FESTIVAL DO RIO 2017: “A Forma da Água”, “Me Chame Pelo Seu Nome”, “Karingana” e “Rastros”

A 19ª edição do Festival do Rio apresenta ao público mais de 250 títulos distribuídos em diversas mostras ao longo dos seus 11 dias. Criatividade e pluralidade são o principal objetivo e norte para o recorte curatorial, algo que podemos notar na seleção de filmes aguardados, como os vencedores do Leão de Ouro de Veneza e do Urso de Ouro de Berlim, “A Forma da Água” e “Corpo e Alma”, respectivamente, além de produções de diretores veteranos e iniciantes que chegam ao Rio de Janeiro oriundos de países como Portugal, Níger, Itália, Japão, Suécia, México, entre outros.

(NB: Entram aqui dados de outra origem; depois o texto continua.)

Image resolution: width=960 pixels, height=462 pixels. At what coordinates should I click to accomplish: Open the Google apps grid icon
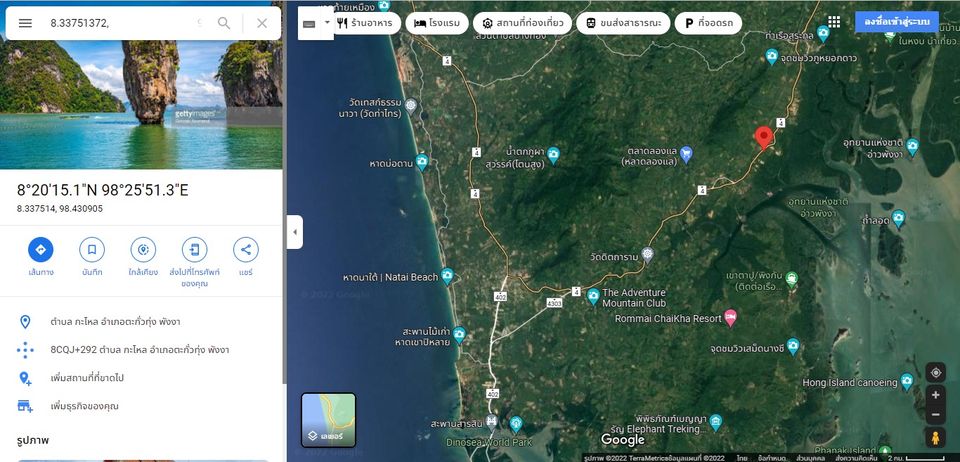pyautogui.click(x=834, y=22)
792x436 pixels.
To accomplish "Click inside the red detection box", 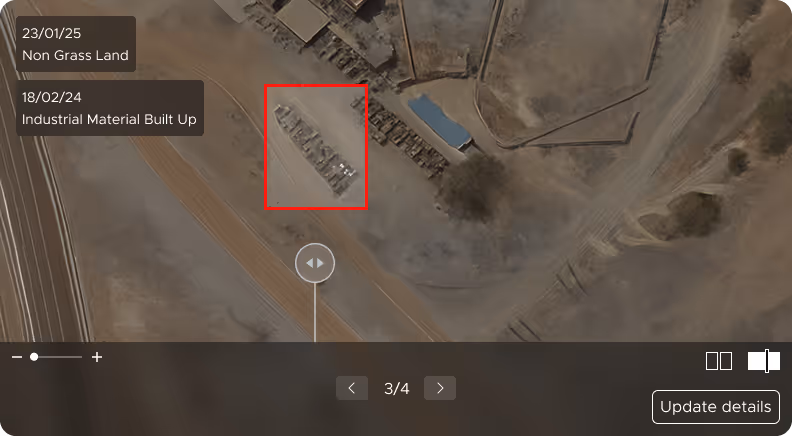I will click(x=316, y=147).

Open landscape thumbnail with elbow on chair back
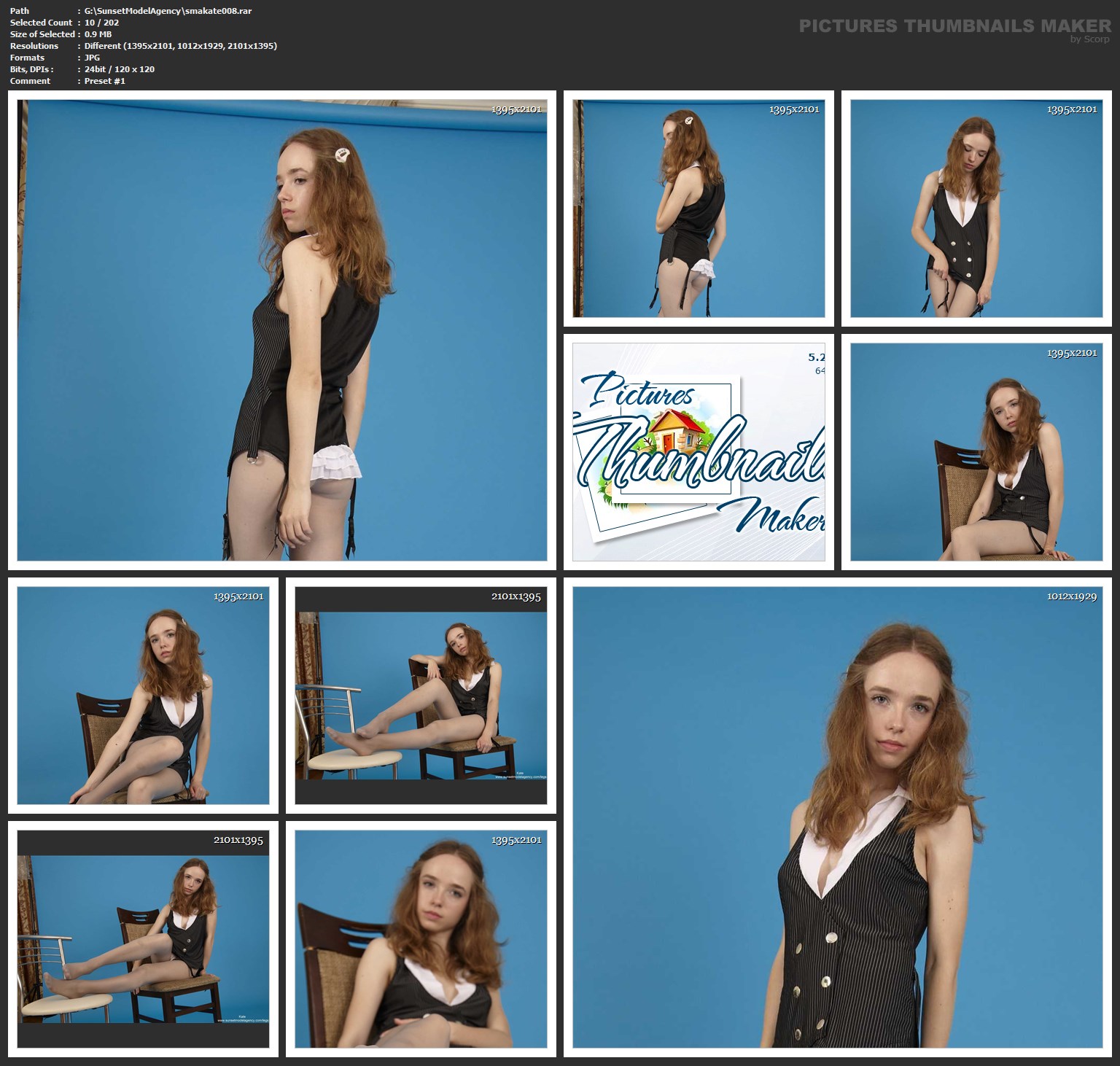pyautogui.click(x=420, y=696)
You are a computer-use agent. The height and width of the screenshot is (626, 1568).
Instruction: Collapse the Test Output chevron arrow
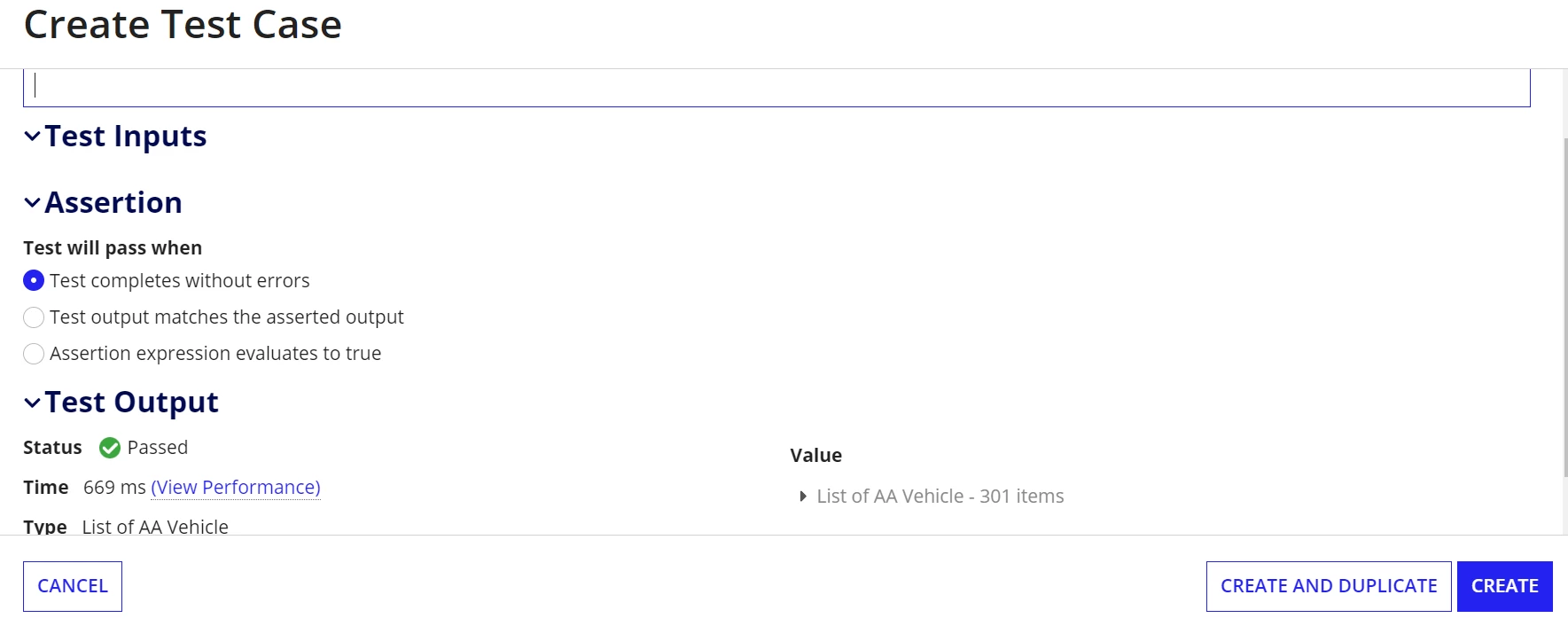[x=32, y=403]
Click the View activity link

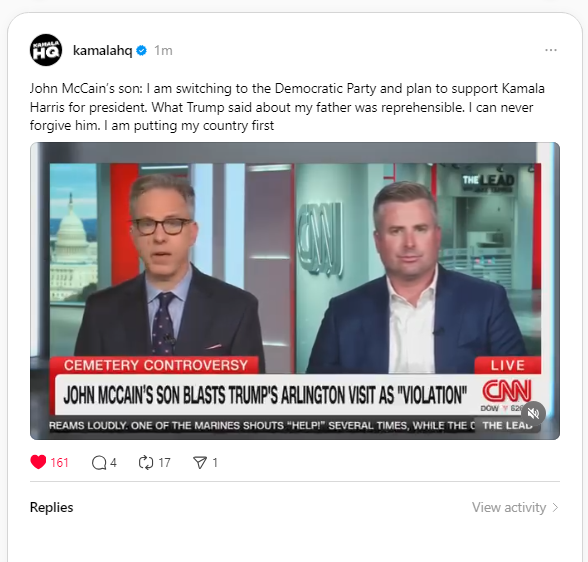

A mostra de maior prestígio, como de costume, é a Première Brasil, que em 2017 traz 75 títulos brasileiros, dentre curtas e longas-metragens, distribuídos nas categorias Hors Concours, Novos Rumos e Competitiva, esta responsável por conceder aos vencedores o Troféu Redentor, eleito por voto popular e pelo júri oficial composto por expoentes da cinematografia nacional e internacional.



O cinematório está acompanhando o Festival e cobrirá todos os dias do evento, oferecendo ao leitor diários com relatos sobre os filmes assistidos por Laura Batitucci e Leandro Luz. Você poderá acompanhar a cobertura pelo site, através dos textos publicados, e também pelas redes sociais (YouTube, Twitter e Instagram).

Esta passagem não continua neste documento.